__STATED EXERCISE__: Locate each line of the data that contains the string "width" and copy it out. Matching is case-sensitive.

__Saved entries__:
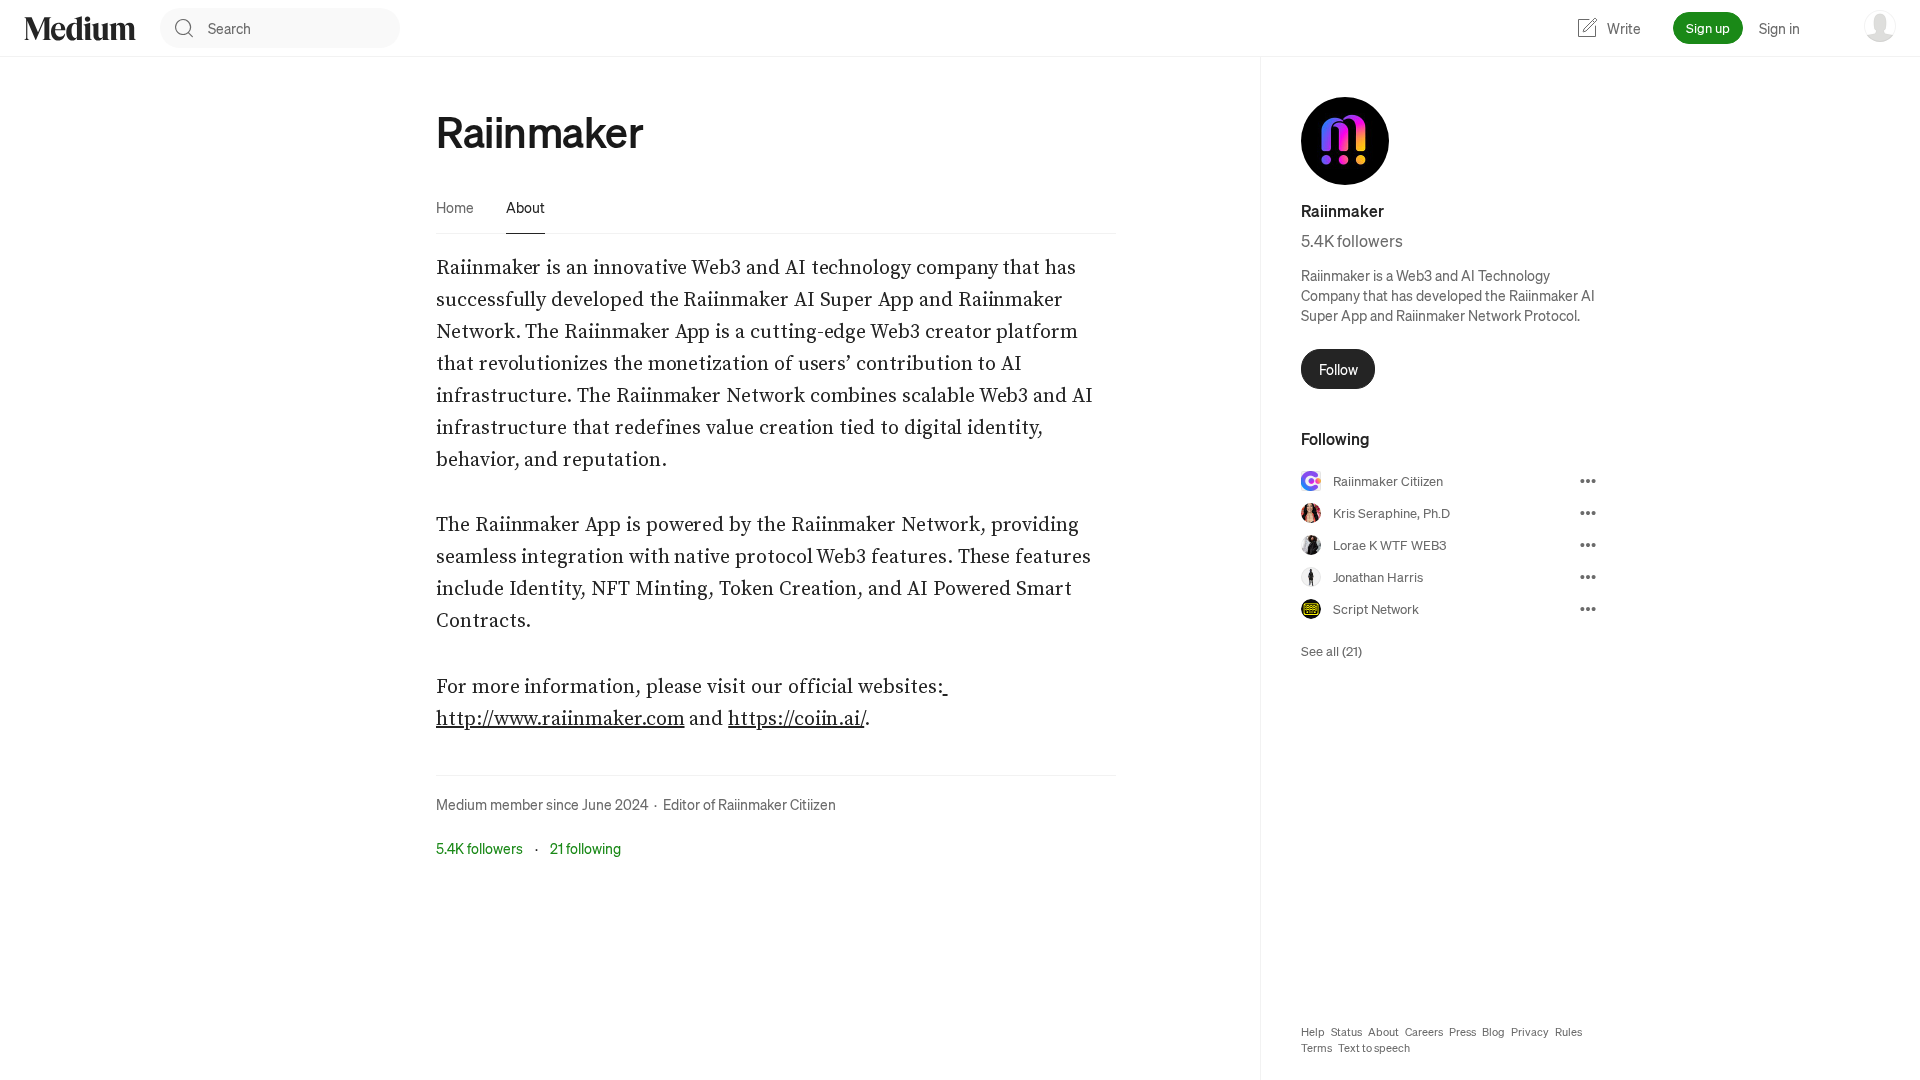Select the About tab
The width and height of the screenshot is (1920, 1080).
pyautogui.click(x=525, y=207)
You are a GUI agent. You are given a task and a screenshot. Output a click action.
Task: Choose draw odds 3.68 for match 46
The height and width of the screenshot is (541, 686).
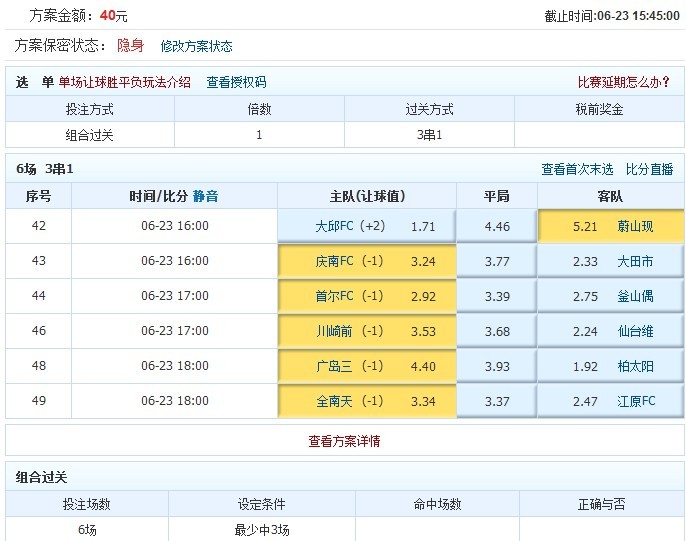(496, 331)
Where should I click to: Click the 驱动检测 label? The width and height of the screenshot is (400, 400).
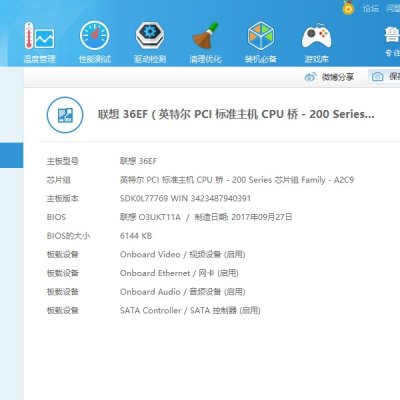point(150,59)
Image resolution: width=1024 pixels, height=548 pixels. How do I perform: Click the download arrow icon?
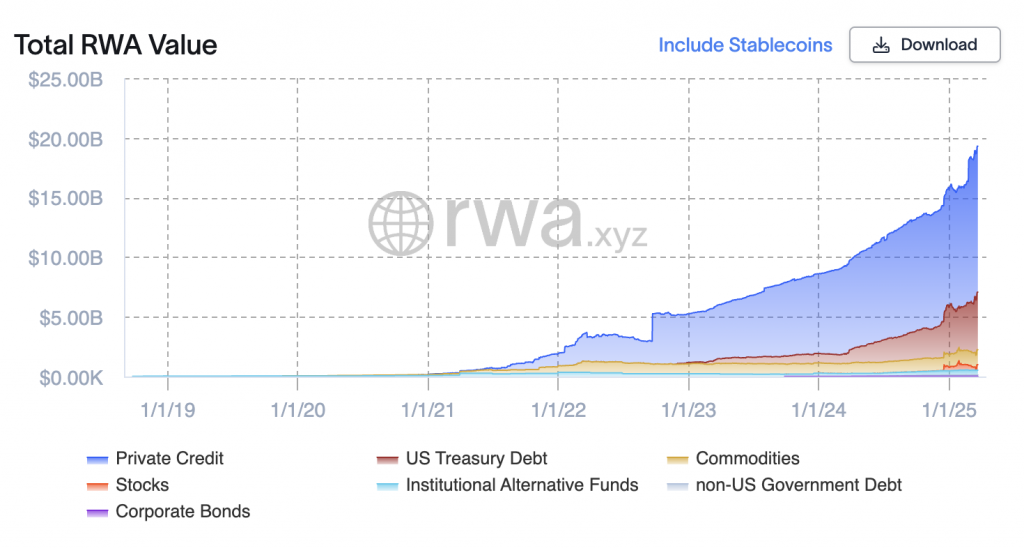[x=881, y=45]
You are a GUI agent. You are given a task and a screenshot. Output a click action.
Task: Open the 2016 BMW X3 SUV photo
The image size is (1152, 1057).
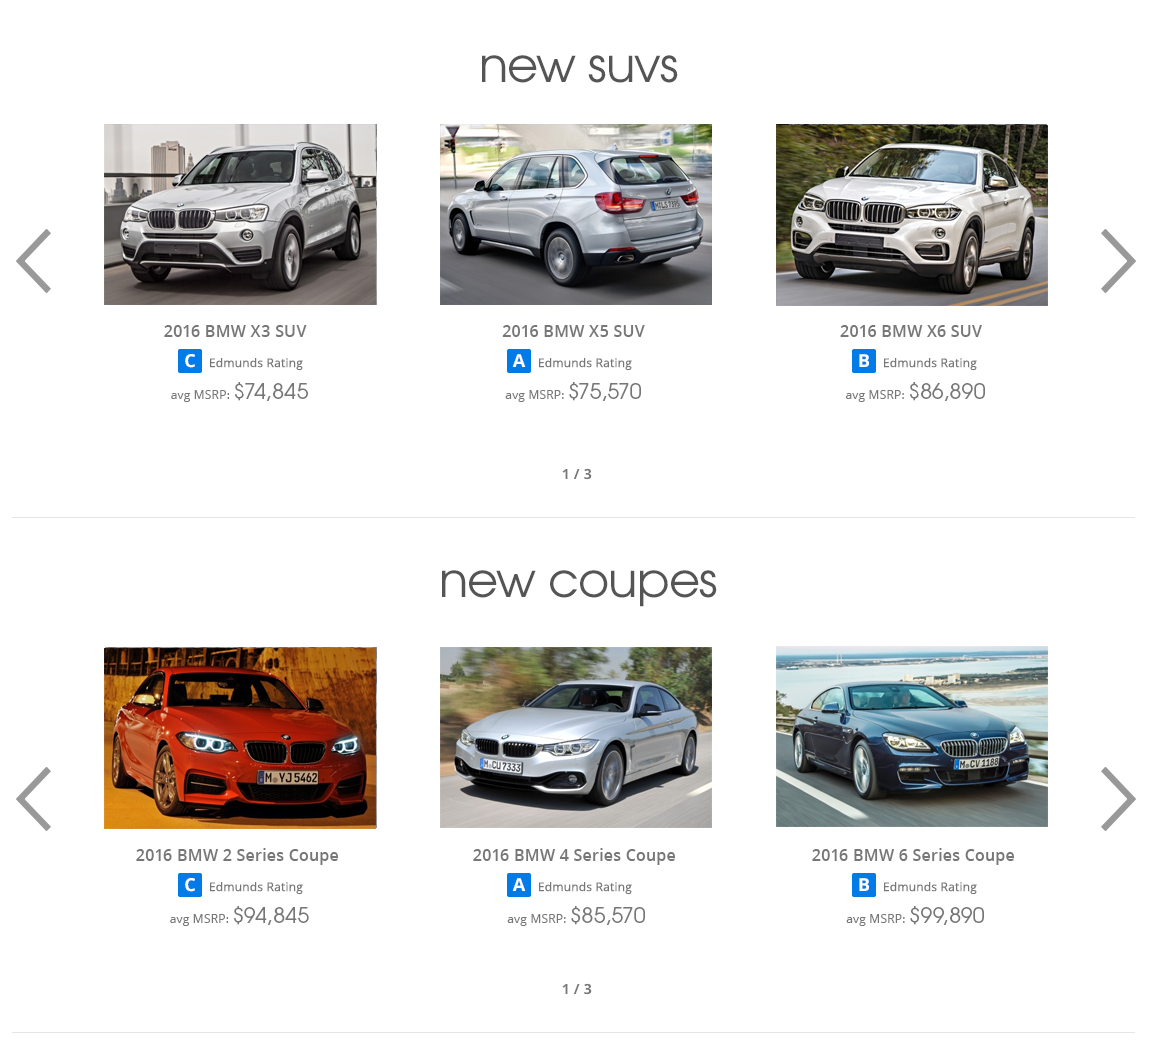pos(240,214)
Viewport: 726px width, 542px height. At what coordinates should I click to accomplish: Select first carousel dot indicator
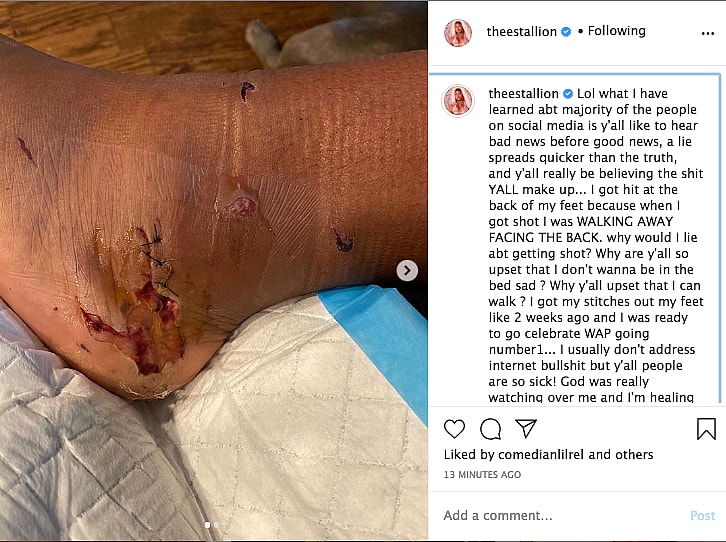tap(207, 525)
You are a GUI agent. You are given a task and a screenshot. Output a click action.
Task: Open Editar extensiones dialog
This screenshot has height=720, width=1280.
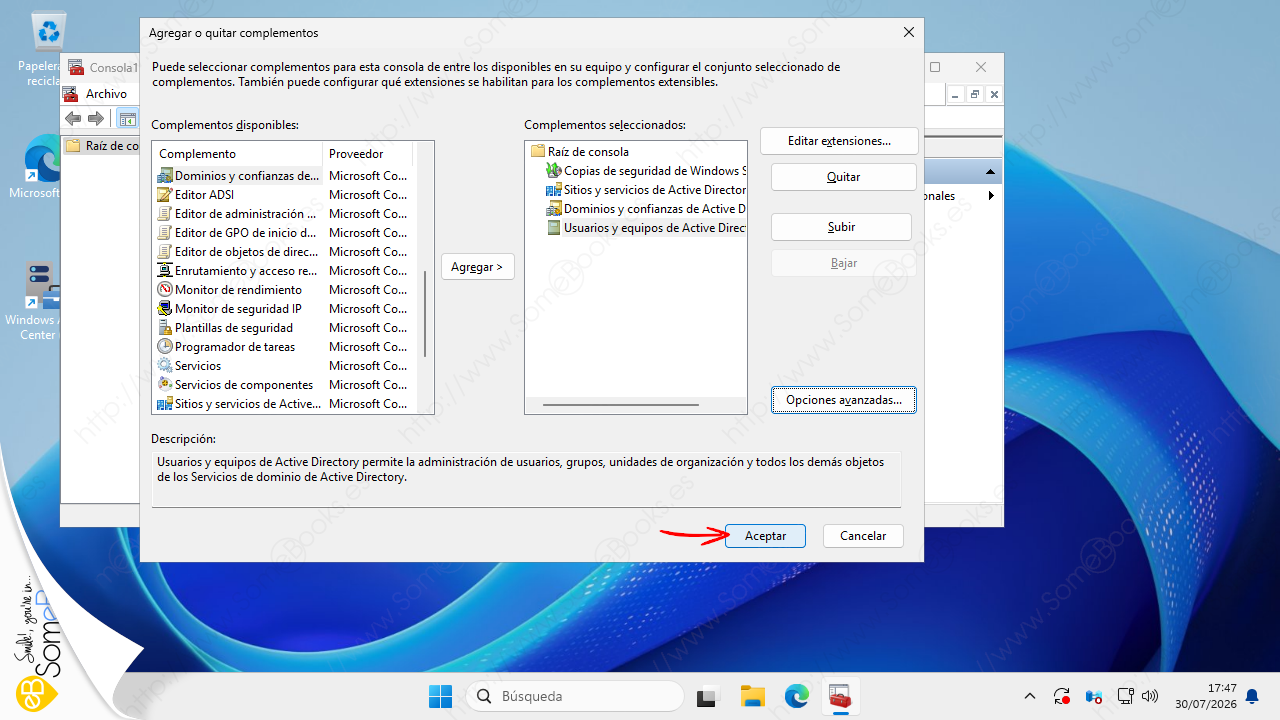pyautogui.click(x=839, y=141)
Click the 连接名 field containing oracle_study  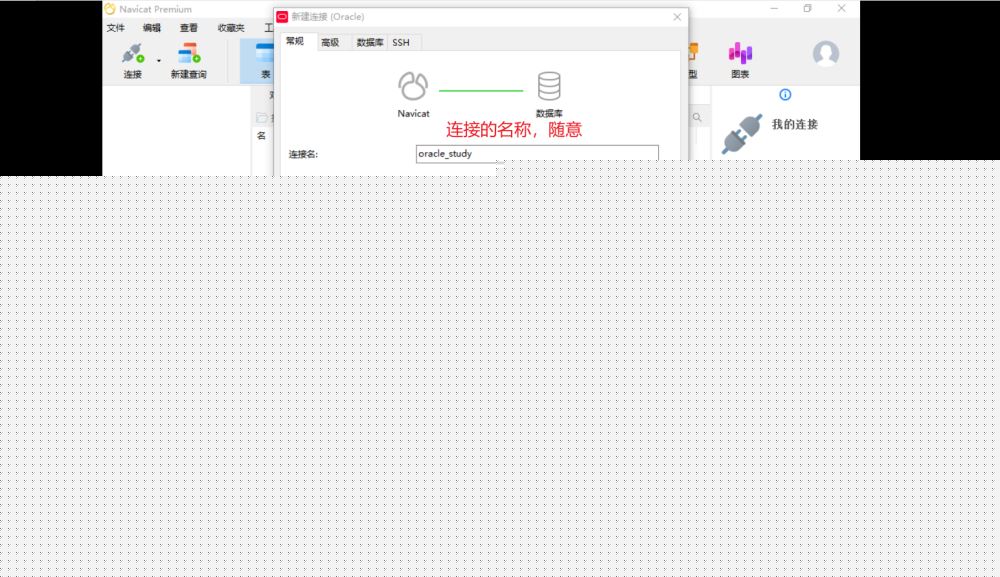537,154
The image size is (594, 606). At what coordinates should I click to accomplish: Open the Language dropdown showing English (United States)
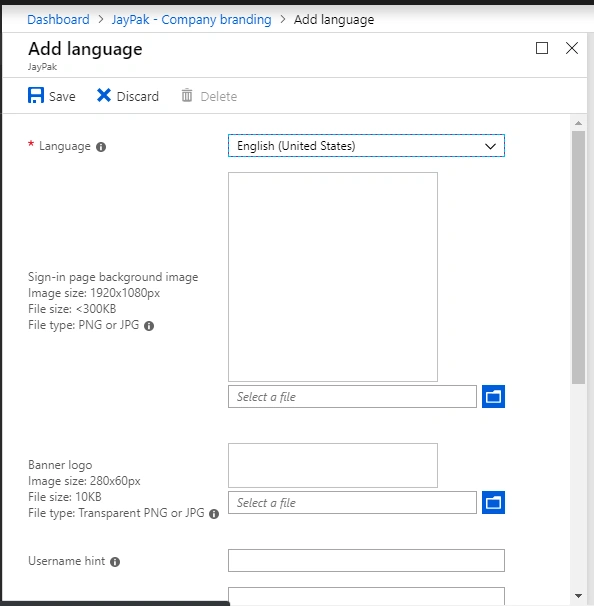(366, 146)
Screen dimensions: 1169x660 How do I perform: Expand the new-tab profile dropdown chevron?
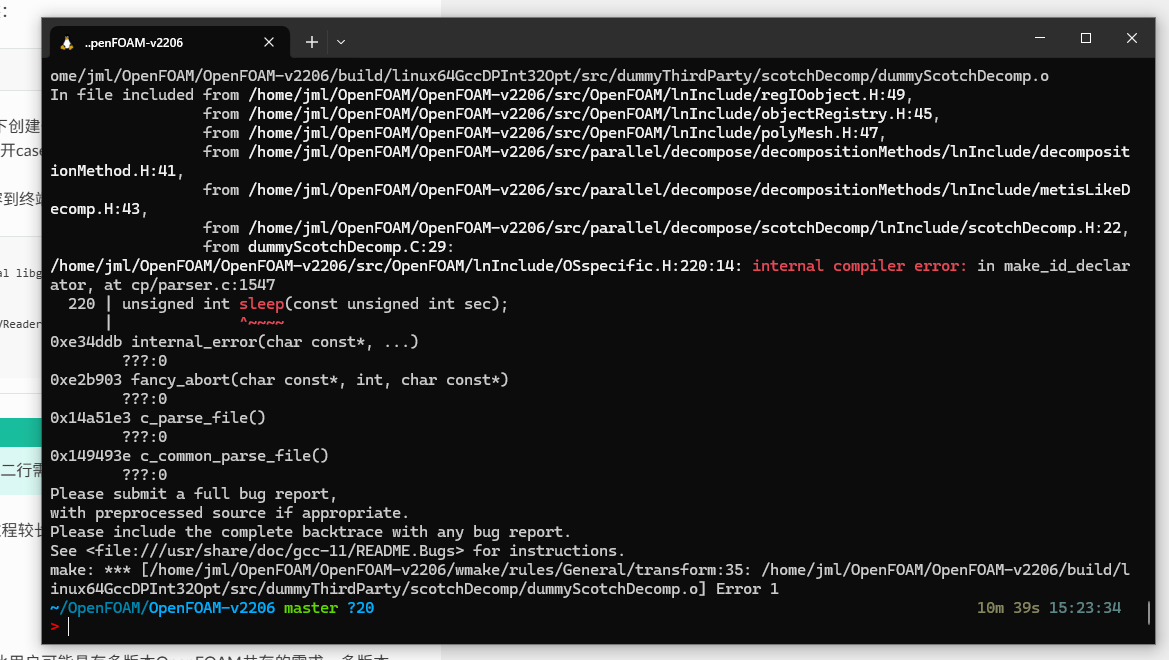(341, 42)
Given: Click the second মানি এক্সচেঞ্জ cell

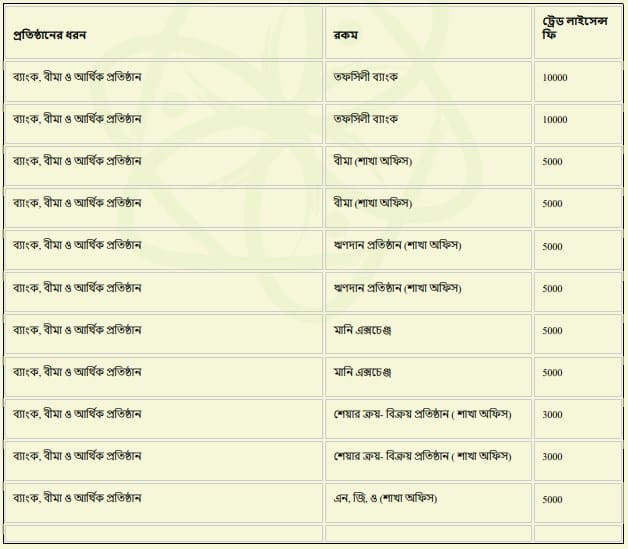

__RESULT FOR THIS EXERCISE__:
The width and height of the screenshot is (1920, 1080).
The height and width of the screenshot is (541, 686).
Where should I click to: Click the 驱动检测 label? The width and height of the screenshot is (400, 400).
Image resolution: width=1024 pixels, height=548 pixels. How do I perform: Click the download arrow icon?
Viewport: 726px width, 542px height. At what coordinates should I click to accomplish: Select first carousel dot indicator
This screenshot has height=720, width=1280.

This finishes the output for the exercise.